Through Wyoming Eyes
Ken Rand po raz kolejny przemierza równiny i góry swojego ukochanego Wyoming, z piórem w ręku, wyobraźnią wyrwaną z zagrody i galopującą dziko i swobodnie na wietrze. W parfleche Randa pełno jest bzdur, które można usłyszeć przy świetle ogniska pod koniec ciężkiego dnia jazdy: jest dziewczyna zombie, która chce swojej drogi pomimo śmierci i nieszczęścia, szeryf zrobiony z cyny, którego nie chcesz przekroczyć, i magiczna maska, która cię nosi.

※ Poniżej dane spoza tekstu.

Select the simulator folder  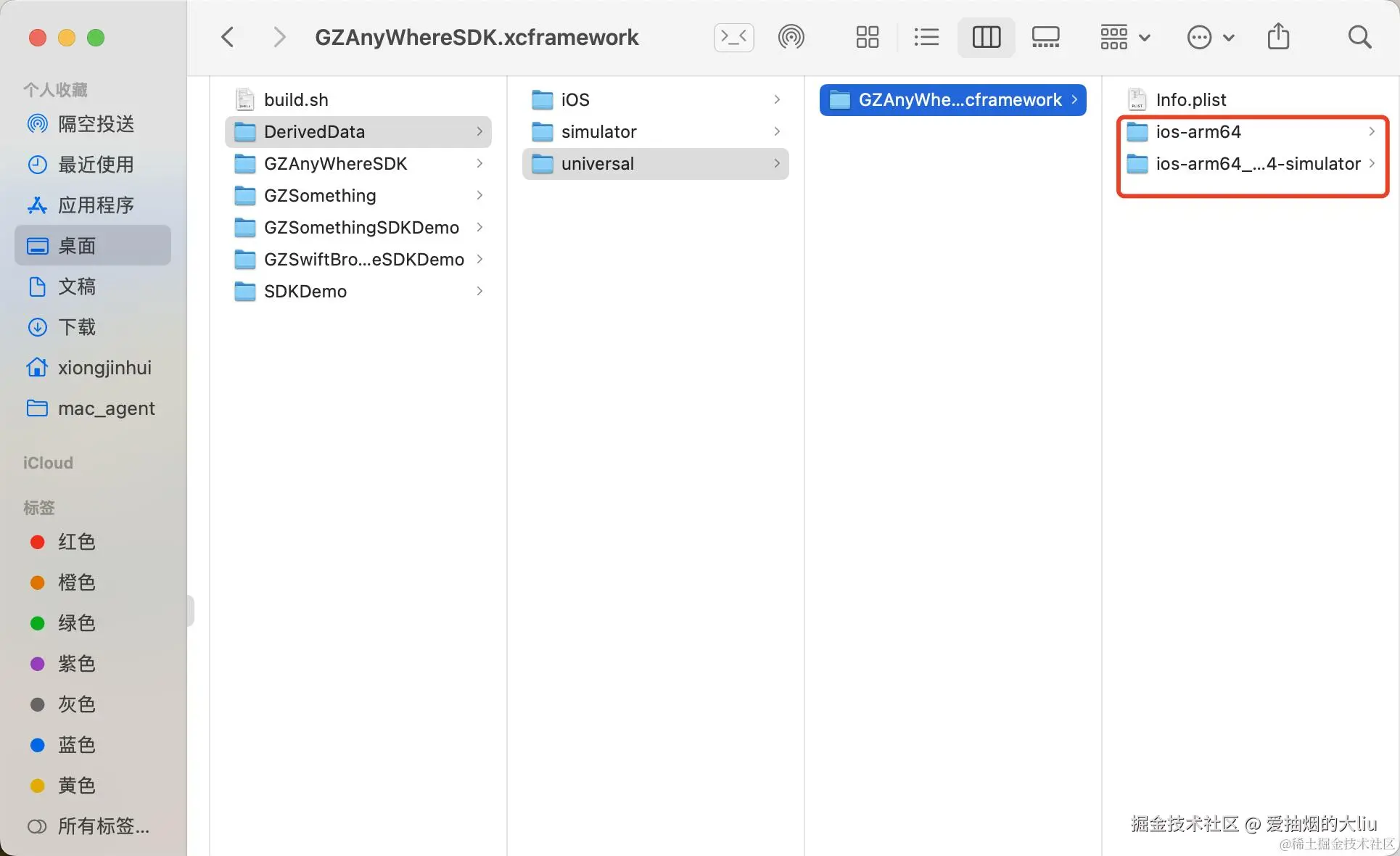[x=598, y=131]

Jest też nowa historia Lucky Nickel o facecie, któremu podczas pełni księżyca włosy rosną jak nikt inny. I jest taki most na poligonie, który prowadzi stąd - dokądś indziej.
Gdzieś indziej.
Czy nie tam ludzie chcą iść w swoich historiach?
Usiądź. Czytaj. Rand zabierze cię gdzie indziej.
© Book1 Group - wszelkie prawa zastrzeżone.
Zawartość tej strony nie może być kopiowana ani wykorzystywana w całości lub w części bez pisemnej zgody właściciela.